Given instruction A: Condense the paragraph of the article on alternative investments that begins "Private equity firms invest in private companies" into a shorter version that keeps its main facts.
Given instruction B: Return, word for word, the part of the records that opens with the line containing "Clear the Ads" and closes with the line containing "Looking at the screenshot, I should coord(425,260).".

---------- Extract provided ----------

December 16, 2024

Looking beyond stocks for outsized returns

nigel logoWhile equities have historically been the bedrock of investment portfolios, and continue to be so, seeking out new opportunities is becoming ever more attractive, especially among the wealthy.

Indeed, family offices now have 46% of their total portfolio in alternative investments, according to the latest JPMorgan Private Bank Global Family Office Report.

The allure of alternative investments lies in their ability to provide diversification benefits that go beyond what the stock market alone can offer.

While equities are subject to market volatility and economic fluctuations, alternative assets often exhibit low correlation with traditional financial markets, making them valuable additions to a well-rounded investment portfolio.

This allocation of capital across a diverse range of asset classes, allows investors to reduce overall portfolio risk and enhance potential returns.

Among the most popular alternative investments is private equity (PE).

The appeal lies in its potential for significant returns, often outperforming public markets over the long term. This is particularly attractive in an environment where traditional equities may offer lower expected returns due to high valuations and market uncertainties.

One of the key advantages is the ability to tap into growth opportunities that are not accessible through public markets.

Private equity firms invest in private companies, often providing capital for growth, restructuring, or buyouts. This involvement can lead to substantial value creation through strategic management, operational improvements, and innovation. Investors can therefore benefit from the growth and profitability of these companies as they mature and potentially go public or are sold at a premium.

In addition, PE investments can provide attractive returns through active management and a longer investment horizon.

Unlike public market investments, which are subject to daily price fluctuations, private equity investments are typically held for several years. This long-term perspective allows managers to implement strategic changes and improvements without the pressure of short-term market reactions. As a result, investors can achieve higher returns by focusing on the underlying value creation in their portfolio companies.

However, investing in private equity also comes with its own set of challenges.

One of the primary concerns is the illiquid nature of these investments. Unlike equities, which can be bought and sold easily, private equity investments are not readily tradable.

---------- Records to process ----------

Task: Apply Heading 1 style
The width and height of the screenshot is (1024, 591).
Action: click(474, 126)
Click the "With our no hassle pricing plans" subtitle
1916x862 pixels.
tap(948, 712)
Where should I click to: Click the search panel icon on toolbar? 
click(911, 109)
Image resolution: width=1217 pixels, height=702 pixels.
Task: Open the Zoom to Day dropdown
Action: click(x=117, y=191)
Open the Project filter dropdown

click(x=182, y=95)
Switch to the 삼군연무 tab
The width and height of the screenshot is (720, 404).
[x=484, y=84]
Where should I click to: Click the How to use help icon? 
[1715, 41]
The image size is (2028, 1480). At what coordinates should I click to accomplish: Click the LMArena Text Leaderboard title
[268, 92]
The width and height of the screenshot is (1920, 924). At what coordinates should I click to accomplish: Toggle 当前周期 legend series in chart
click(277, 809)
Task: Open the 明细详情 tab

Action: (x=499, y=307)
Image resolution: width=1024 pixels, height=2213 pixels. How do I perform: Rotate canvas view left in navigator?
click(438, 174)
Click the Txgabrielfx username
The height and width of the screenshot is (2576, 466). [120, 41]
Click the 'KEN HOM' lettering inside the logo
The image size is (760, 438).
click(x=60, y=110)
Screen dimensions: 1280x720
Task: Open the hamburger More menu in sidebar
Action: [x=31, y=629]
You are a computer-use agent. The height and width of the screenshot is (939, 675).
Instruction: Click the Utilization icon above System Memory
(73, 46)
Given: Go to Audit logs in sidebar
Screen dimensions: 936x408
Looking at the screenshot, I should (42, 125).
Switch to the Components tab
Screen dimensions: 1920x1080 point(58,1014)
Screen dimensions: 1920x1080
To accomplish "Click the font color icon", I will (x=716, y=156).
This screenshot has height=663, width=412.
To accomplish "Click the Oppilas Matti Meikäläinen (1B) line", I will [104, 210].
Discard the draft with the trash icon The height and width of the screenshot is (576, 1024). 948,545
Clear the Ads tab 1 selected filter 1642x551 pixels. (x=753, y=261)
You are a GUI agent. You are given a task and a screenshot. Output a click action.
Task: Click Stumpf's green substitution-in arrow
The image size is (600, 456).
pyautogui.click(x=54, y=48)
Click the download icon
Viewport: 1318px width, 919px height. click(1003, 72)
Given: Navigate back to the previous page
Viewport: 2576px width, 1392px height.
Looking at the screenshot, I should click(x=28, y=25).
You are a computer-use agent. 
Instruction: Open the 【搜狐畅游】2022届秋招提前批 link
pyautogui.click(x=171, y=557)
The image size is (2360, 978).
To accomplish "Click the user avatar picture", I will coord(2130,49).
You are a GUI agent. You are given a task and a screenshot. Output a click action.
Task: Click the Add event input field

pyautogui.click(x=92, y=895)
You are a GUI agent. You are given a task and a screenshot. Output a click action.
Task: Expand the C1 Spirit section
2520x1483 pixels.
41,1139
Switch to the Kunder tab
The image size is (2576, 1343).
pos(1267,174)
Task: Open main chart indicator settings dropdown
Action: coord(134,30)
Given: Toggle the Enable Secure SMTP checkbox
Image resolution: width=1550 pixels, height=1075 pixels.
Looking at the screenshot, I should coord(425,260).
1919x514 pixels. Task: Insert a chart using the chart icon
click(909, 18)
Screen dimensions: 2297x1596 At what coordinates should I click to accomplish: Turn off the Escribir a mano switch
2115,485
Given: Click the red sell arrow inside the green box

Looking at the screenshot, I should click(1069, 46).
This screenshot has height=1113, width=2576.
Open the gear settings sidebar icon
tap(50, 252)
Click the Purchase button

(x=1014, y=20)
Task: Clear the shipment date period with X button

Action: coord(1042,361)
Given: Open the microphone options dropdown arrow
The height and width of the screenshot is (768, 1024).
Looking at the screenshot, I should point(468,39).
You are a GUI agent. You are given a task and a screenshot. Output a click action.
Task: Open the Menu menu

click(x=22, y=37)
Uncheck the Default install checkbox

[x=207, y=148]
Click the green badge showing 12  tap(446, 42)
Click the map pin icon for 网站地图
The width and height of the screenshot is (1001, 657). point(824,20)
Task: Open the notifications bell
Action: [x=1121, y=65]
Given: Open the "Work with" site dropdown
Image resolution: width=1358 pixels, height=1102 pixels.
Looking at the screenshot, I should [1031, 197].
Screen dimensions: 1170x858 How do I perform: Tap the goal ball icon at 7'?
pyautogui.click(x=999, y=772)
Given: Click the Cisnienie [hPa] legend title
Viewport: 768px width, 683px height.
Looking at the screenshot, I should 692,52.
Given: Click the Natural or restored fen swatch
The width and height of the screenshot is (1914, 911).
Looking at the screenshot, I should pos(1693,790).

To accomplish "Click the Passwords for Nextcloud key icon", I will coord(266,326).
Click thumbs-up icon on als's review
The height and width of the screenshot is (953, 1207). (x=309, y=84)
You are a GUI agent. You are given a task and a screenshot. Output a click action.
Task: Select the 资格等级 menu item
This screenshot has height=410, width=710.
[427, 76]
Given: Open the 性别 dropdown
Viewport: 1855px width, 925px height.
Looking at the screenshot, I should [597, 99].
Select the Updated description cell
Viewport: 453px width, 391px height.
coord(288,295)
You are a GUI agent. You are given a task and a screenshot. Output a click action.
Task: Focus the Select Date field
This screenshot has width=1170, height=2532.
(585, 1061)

----------

Correct result A: Private equity firms fund private companies for growth, restructuring, or buyouts, creating value through strategic management, operational improvements, and innovation. Investors profit as these companies mature and either go public or are sold at a premium.

Correct result B:
Clear the Ads tab 1 selected filter 1642x551 pixels. (x=753, y=261)
You are a GUI agent. You are given a task and a screenshot. Output a click action.
Task: Click Stumpf's green substitution-in arrow
The image size is (600, 456).
pyautogui.click(x=54, y=48)
Click the download icon
Viewport: 1318px width, 919px height. click(1003, 72)
Given: Navigate back to the previous page
Viewport: 2576px width, 1392px height.
Looking at the screenshot, I should click(x=28, y=25).
You are a computer-use agent. 
Instruction: Open the 【搜狐畅游】2022届秋招提前批 link
pyautogui.click(x=171, y=557)
The image size is (2360, 978).
To accomplish "Click the user avatar picture", I will coord(2130,49).
You are a GUI agent. You are given a task and a screenshot. Output a click action.
Task: Click the Add event input field

pyautogui.click(x=92, y=895)
You are a GUI agent. You are given a task and a screenshot. Output a click action.
Task: Expand the C1 Spirit section
2520x1483 pixels.
41,1139
Switch to the Kunder tab
The image size is (2576, 1343).
pos(1267,174)
Task: Open main chart indicator settings dropdown
Action: coord(134,30)
Given: Toggle the Enable Secure SMTP checkbox
Image resolution: width=1550 pixels, height=1075 pixels.
Looking at the screenshot, I should coord(425,260).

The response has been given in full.